A lawsuit filed Monday alleges that some of the world’s largest chocolate makers are knowingly using child labor in Africa.

The Milton Hershey School in Pennsylvania is one of the wealthiest education centers in the world. Founded in 1909 as an orphanage for “male Caucasian” boys, it was awarded 30 percent of the company’s future earnings by Milton S. Hershey upon his death. Thanks to the success of Kit-Kats, Reese’s, and Whoppers, the school is worth a staggering $7.8 billion.

Now home to more than 2,000 students, it owns a controlling interest in the $22.3 billion Hershey company—a chocolate maker with roots in child protection and education that, in the worst form of irony, allegedly relies on cocoa harvested by child laborers in West Africa.

It is this irony that serves as the motivation behind a class action lawsuit filed Monday against Hershey and two of its competitors, Mars and Nestle. The complaints, filed by three California residents, allege that the companies are guilty of false advertising for failing to disclose the use of child slavery on their packaging. Without it, the plaintiffs claim, the companies are deceiving consumers into “unwittingly” supporting the child slave labor trade.

“America’s largest and most profitable food conglomerates should not tolerate child labor, much less child slave labor, anywhere in their supply chains,” the complaint reads. “These companies should not turn a blind eye to known human rights abuses… especially when the companies consistently and affirmatively represent that they act in a socially and ethically responsible manner.”

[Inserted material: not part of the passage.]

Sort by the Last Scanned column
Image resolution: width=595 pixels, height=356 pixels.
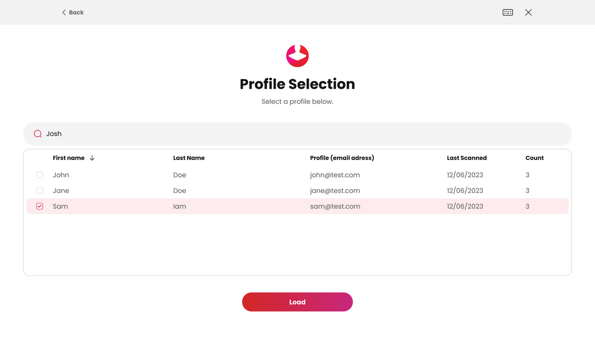(466, 158)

The class action suits seek both monetary damages for California residents who have purchased the chocolate and revised packaging that denotes child slaves were used. It’s a new approach to an old problem; the chocolate industry’s deep, dark, not-so-secret scandal. It’s been 15 years since the first allegations of child slavery in the chocolate industry caused national outrage. Will this be the final straw?